10x Genomics, Cleveland Clinic Collaborate on Single-Cell, Spatial Diagnostics
The partners hope to better understand the mechanisms underlying therapeutic response in a number of major cancer types, including bladder cancer.
10x Genomics and the Cleveland Clinic are collaborating on new diagnostics for bladder cancer based on 10x’s single-cell and spatial technologies.

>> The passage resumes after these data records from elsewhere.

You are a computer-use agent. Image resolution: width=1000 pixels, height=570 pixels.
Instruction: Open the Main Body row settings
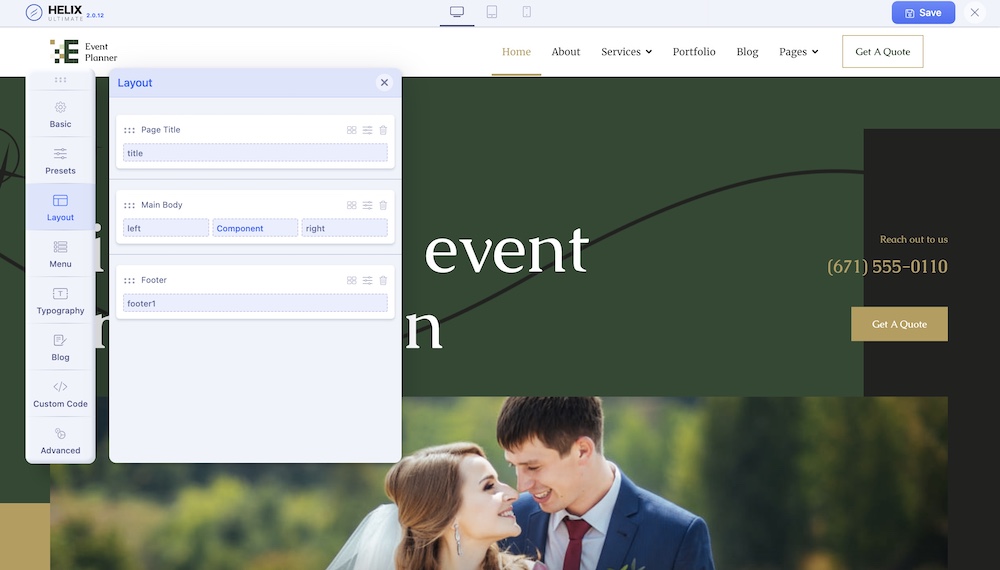coord(367,205)
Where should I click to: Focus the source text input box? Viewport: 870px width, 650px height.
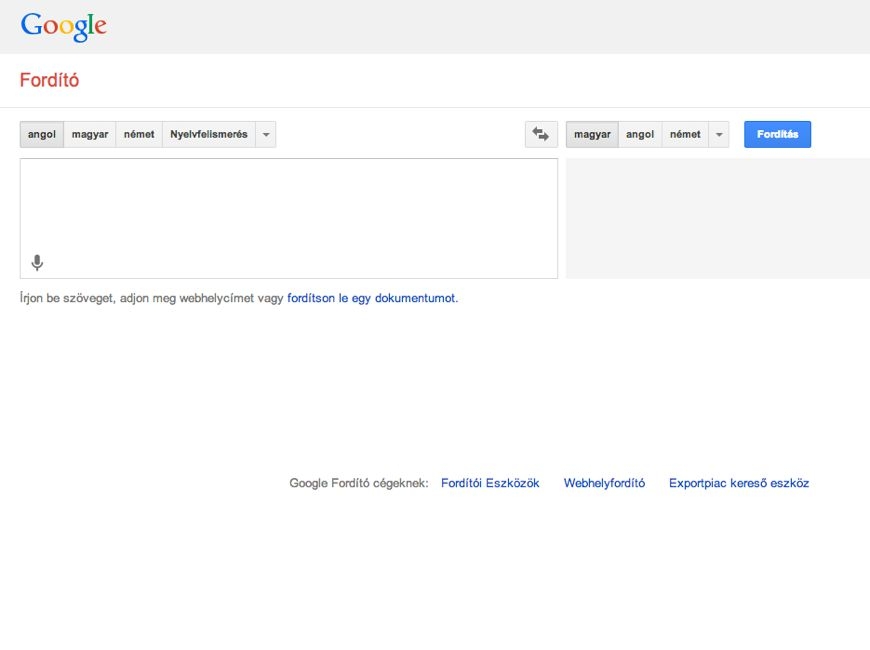pyautogui.click(x=289, y=218)
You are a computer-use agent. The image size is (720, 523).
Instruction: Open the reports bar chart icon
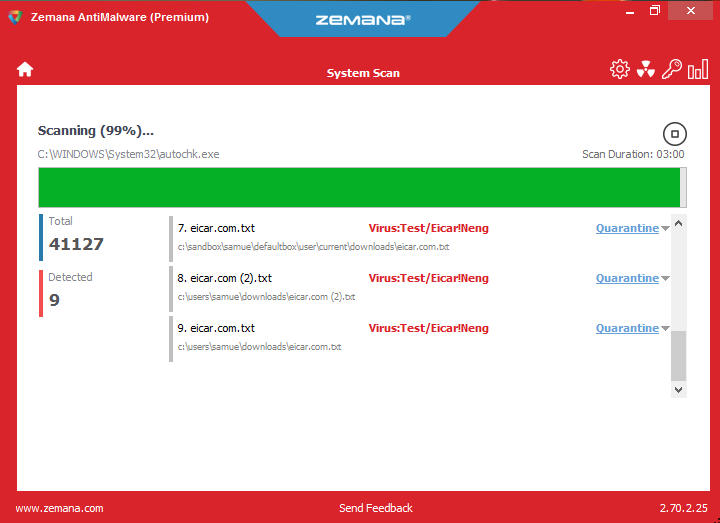697,69
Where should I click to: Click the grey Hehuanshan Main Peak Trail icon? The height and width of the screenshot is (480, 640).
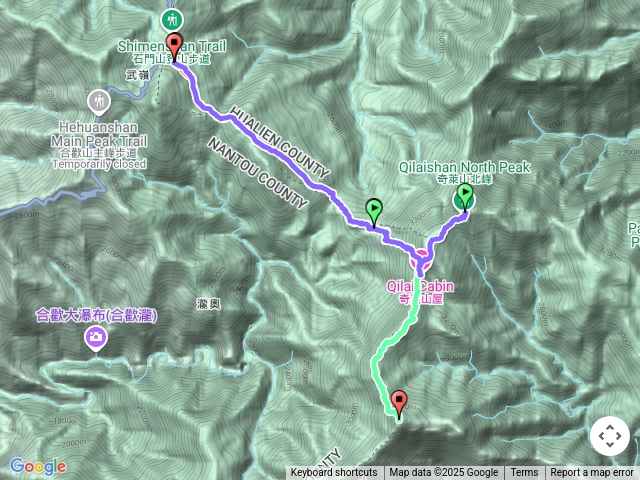click(99, 102)
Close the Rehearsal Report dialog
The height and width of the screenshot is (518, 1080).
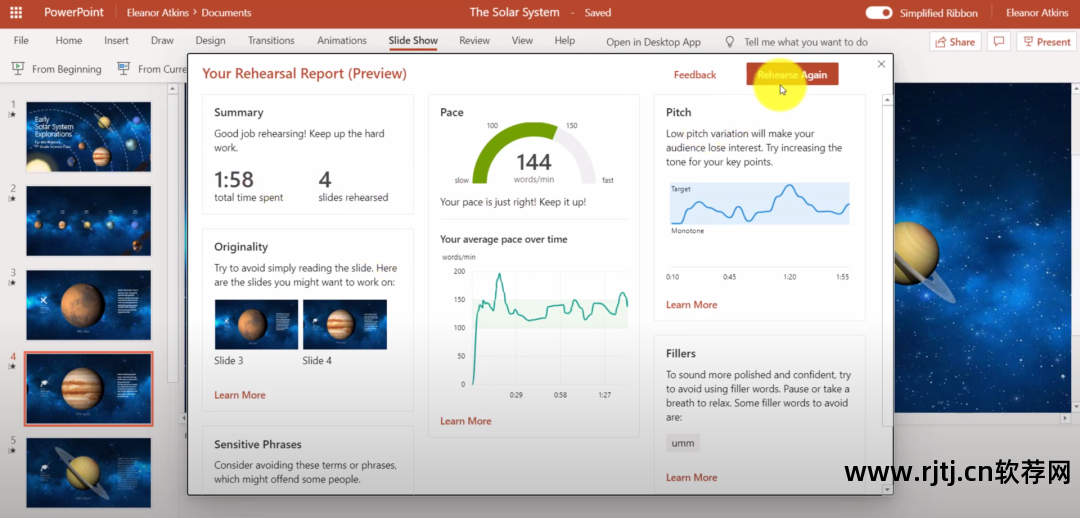coord(881,64)
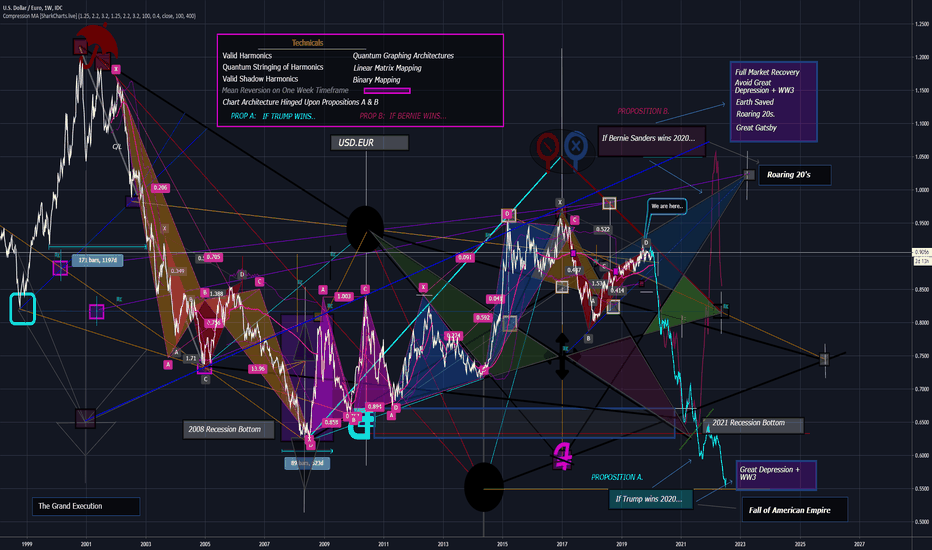Click the crossed-out magenta currency symbol
The image size is (932, 550).
pos(562,456)
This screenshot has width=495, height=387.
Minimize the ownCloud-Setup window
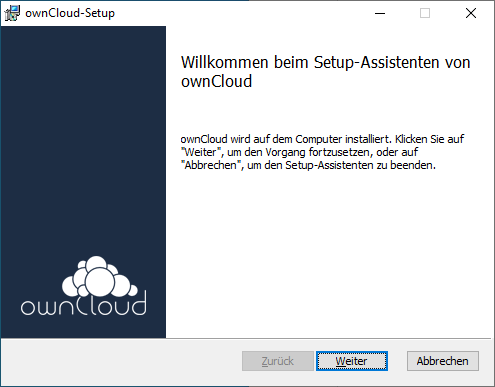pos(380,13)
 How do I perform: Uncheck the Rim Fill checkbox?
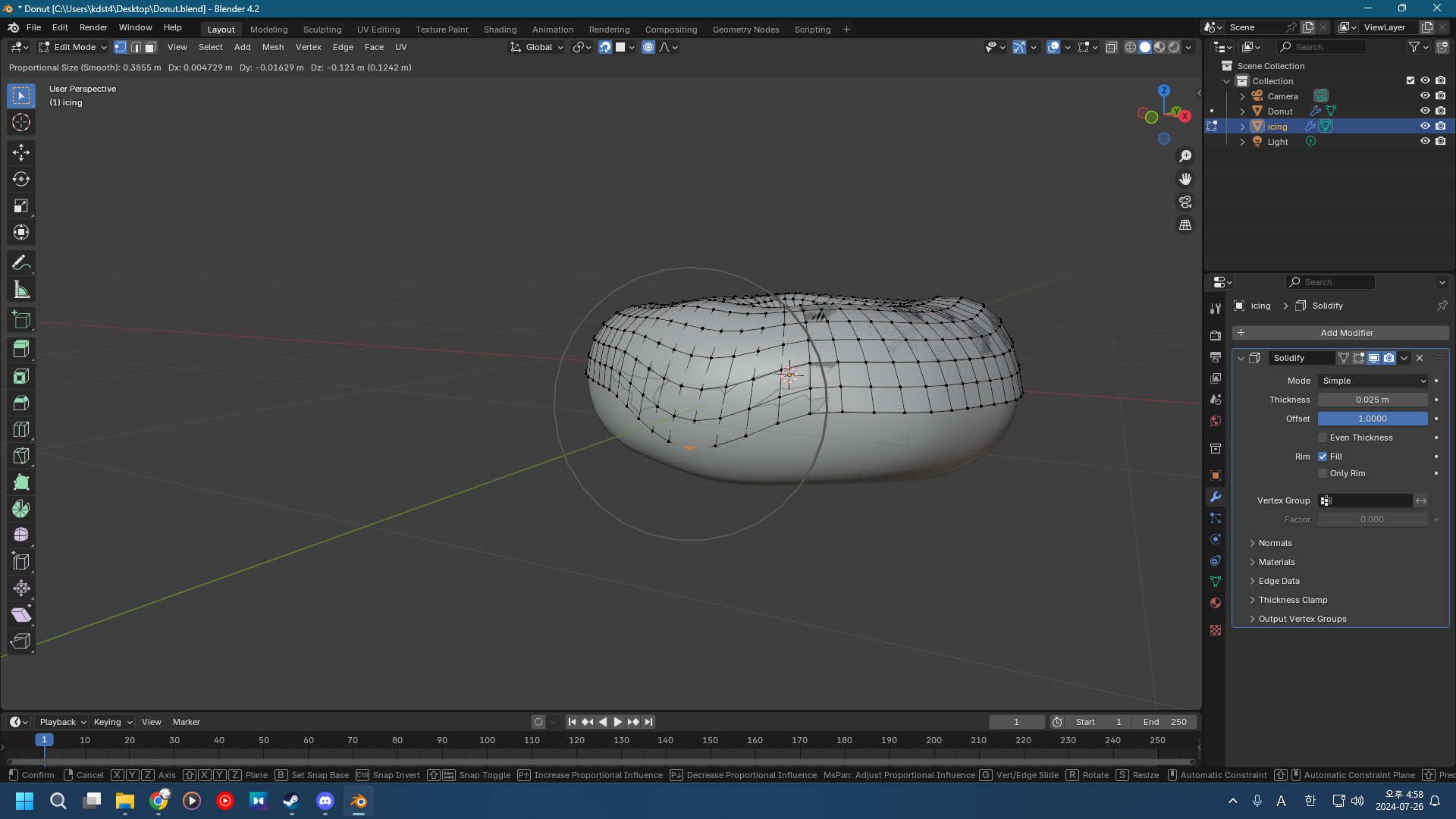tap(1323, 457)
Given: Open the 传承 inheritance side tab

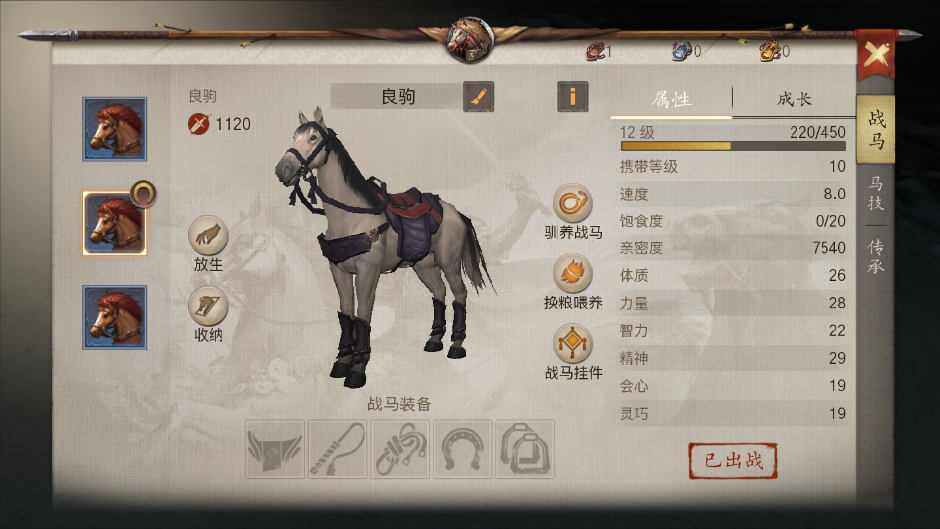Looking at the screenshot, I should point(875,256).
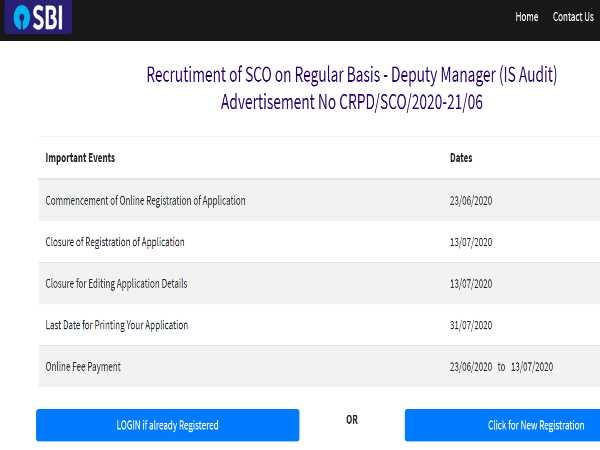Click the Advertisement No CRPD/SCO/2020-21/06 line
The width and height of the screenshot is (600, 450).
pyautogui.click(x=351, y=101)
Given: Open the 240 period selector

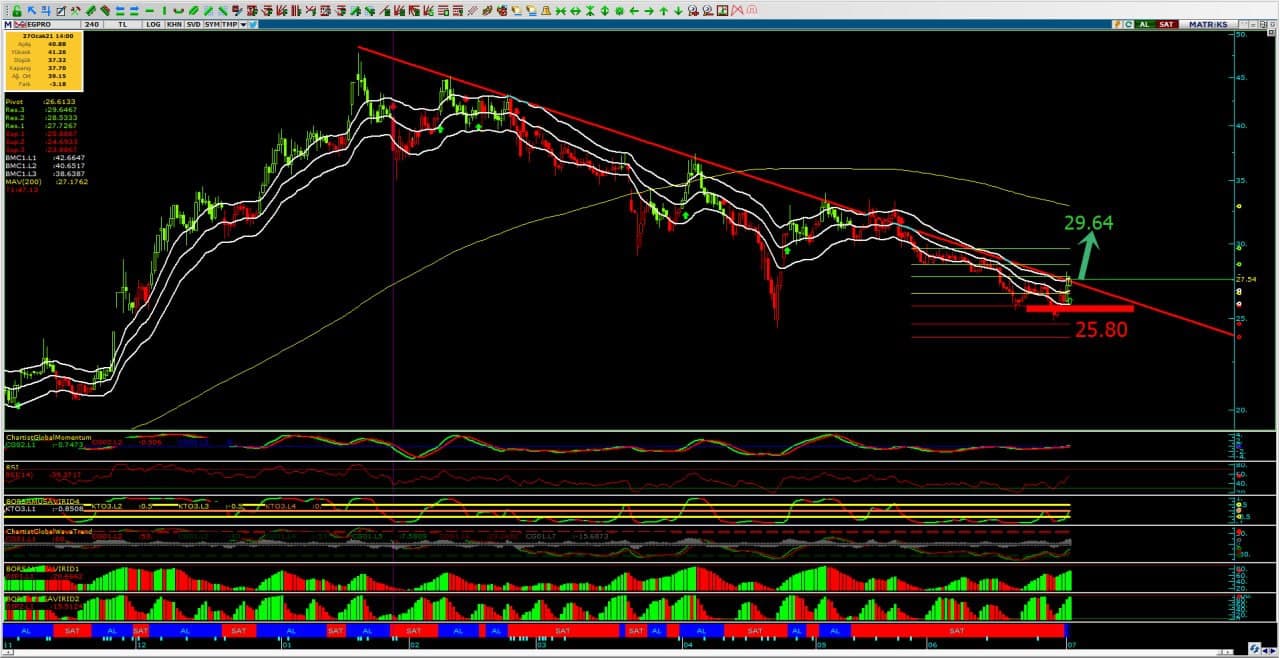Looking at the screenshot, I should point(91,24).
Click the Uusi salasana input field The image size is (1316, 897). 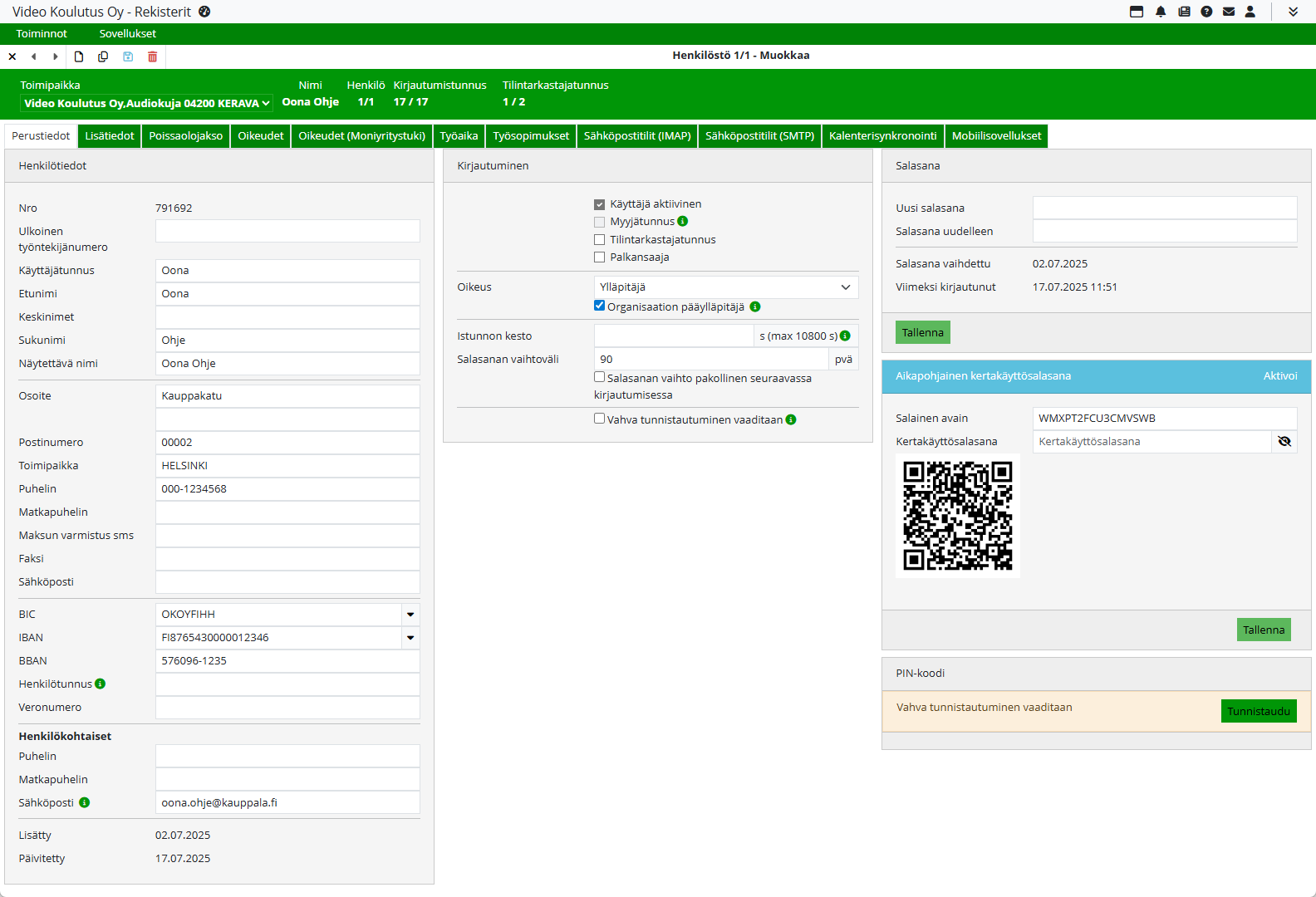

Under the multi-year collaboration, announced June 17, the partners will examine tumor samples from patients with advanced bladder cancer who are undergoing treatment with antibody-drug conjugates and immunotherapies. The study aims to identify clinically relevant biomarkers that may help predict response to treatment and support future diagnostic development for other tumor types.
They will begin by using 10x’s Flex Apex single-cell assays and Xenium spatial assays, eventually adding the new Atera instrument. Financial and other terms of the deal were not disclosed.
“This collaboration has the potential to shed new light into the mechanisms underlying therapeutic response in a number of major cancer types,” Timothy Chan, chair of the Cleveland Clinic’s department of cancer sciences, said in a statement.
The deal is the latest step towards diagnostics and clinical applications for 10x’s technologies for gene expression and protein analysis. The effort to build data to support its use in medicine is in full swing. In January, the company announced three new collaborations with a clinical focus and revealed it is planning to open a CLIA-certified lab next year.
10x and the Cleveland Clinic said they expect to generate a multimodal dataset based on single-cell gene expression profiling, spatial gene expression, and protein measurements, that will link single-cell and spatial insights with clinical outcomes.
Specifically they plan to analyze the tumor microenvironment, immune cell infiltration, and expression of therapeutic targets to better understand mechanisms of response and resistance.
Shares of 10x Genomics rose 5 percent in morning trading on June 17.